→ **Records supplied**
'''
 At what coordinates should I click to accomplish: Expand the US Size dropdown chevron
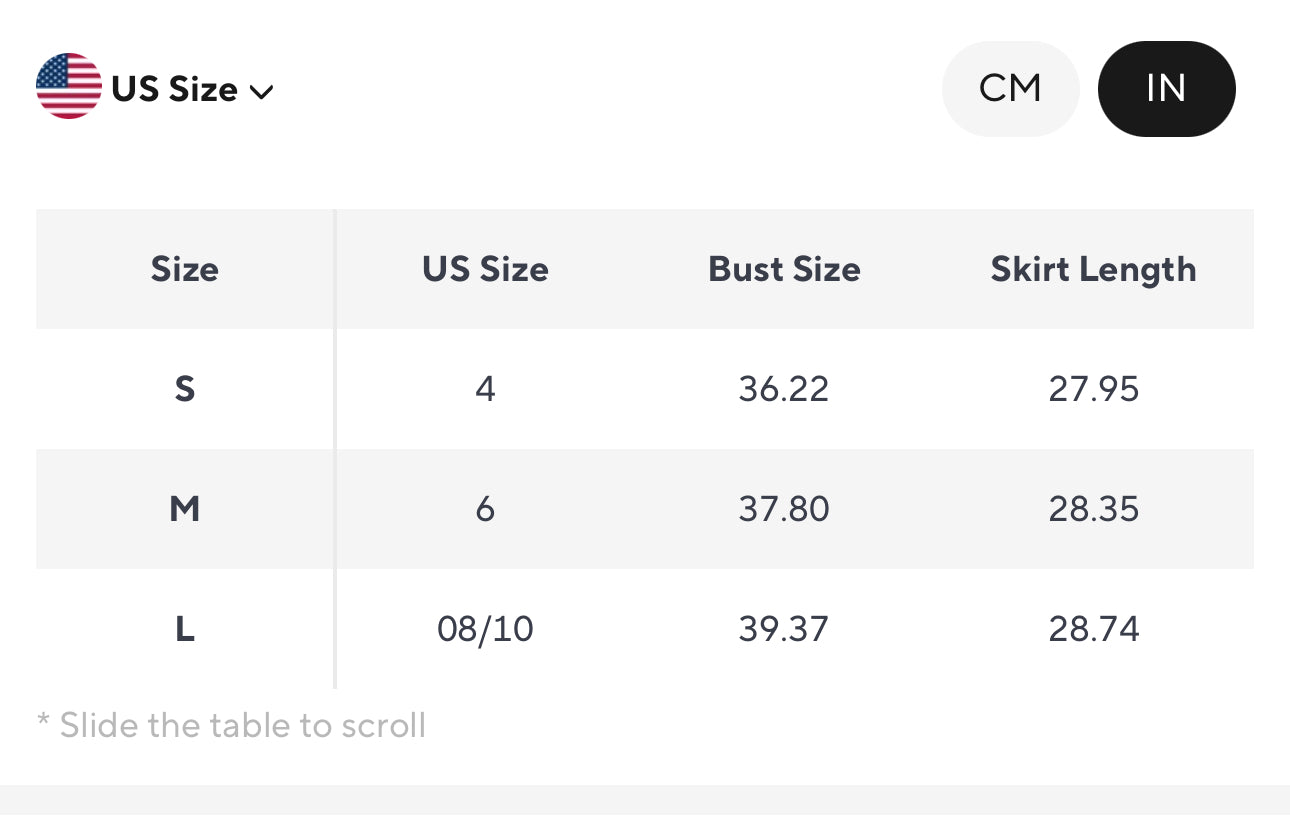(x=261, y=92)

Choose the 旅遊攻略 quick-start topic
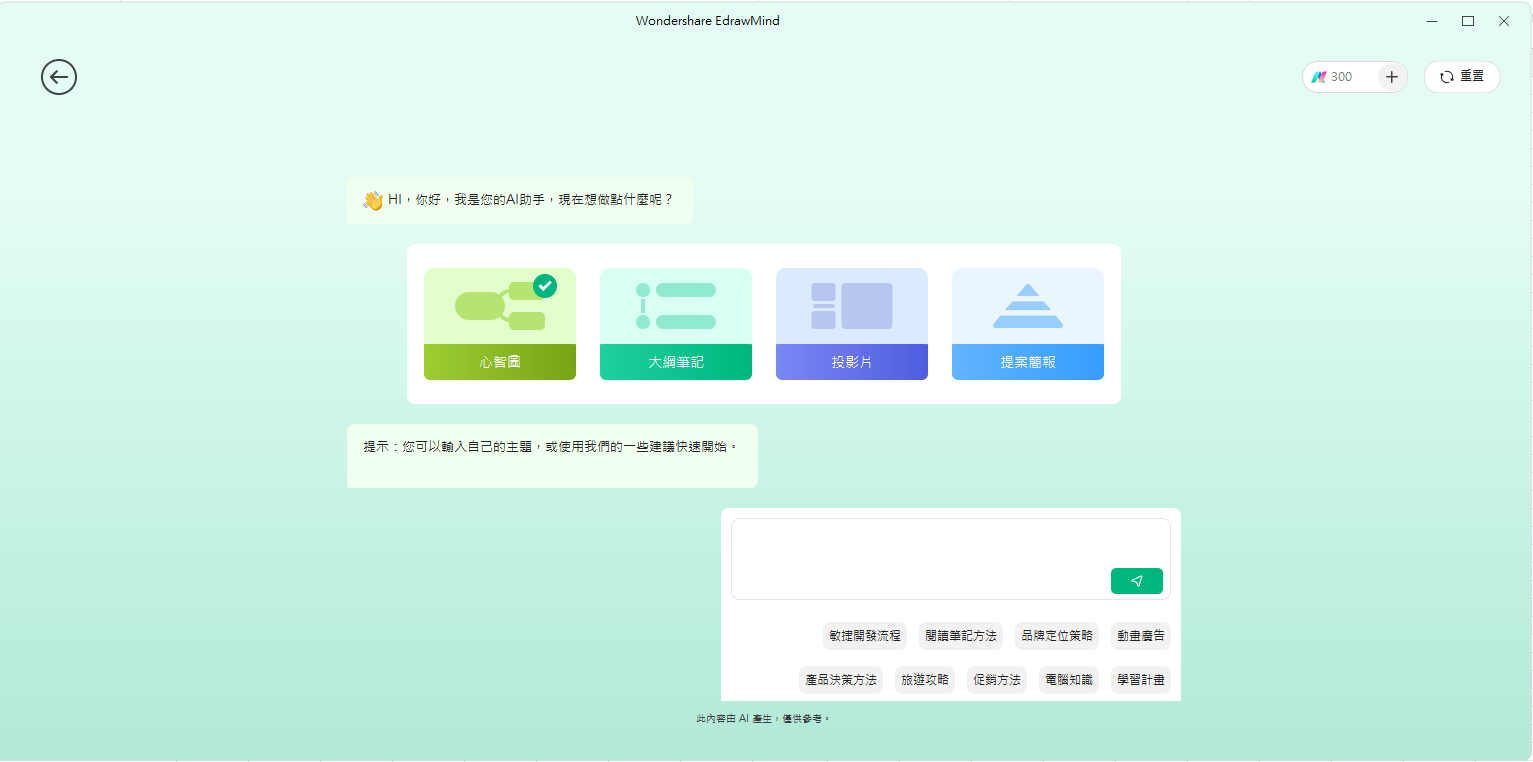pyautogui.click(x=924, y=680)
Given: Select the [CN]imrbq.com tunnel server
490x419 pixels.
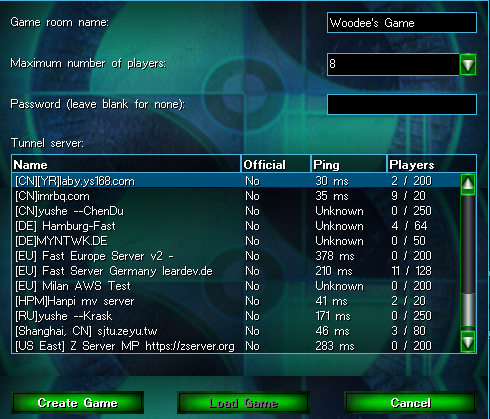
'''
→ **Directions**
Please reproduce the data above word for word, skipping all images.

→ **Output below**
 At what coordinates should I click to accomplish: Expand the US Size dropdown chevron
(x=261, y=92)

Choose the 旅遊攻略 quick-start topic
pyautogui.click(x=924, y=680)
Given: Select the [CN]imrbq.com tunnel server
490x419 pixels.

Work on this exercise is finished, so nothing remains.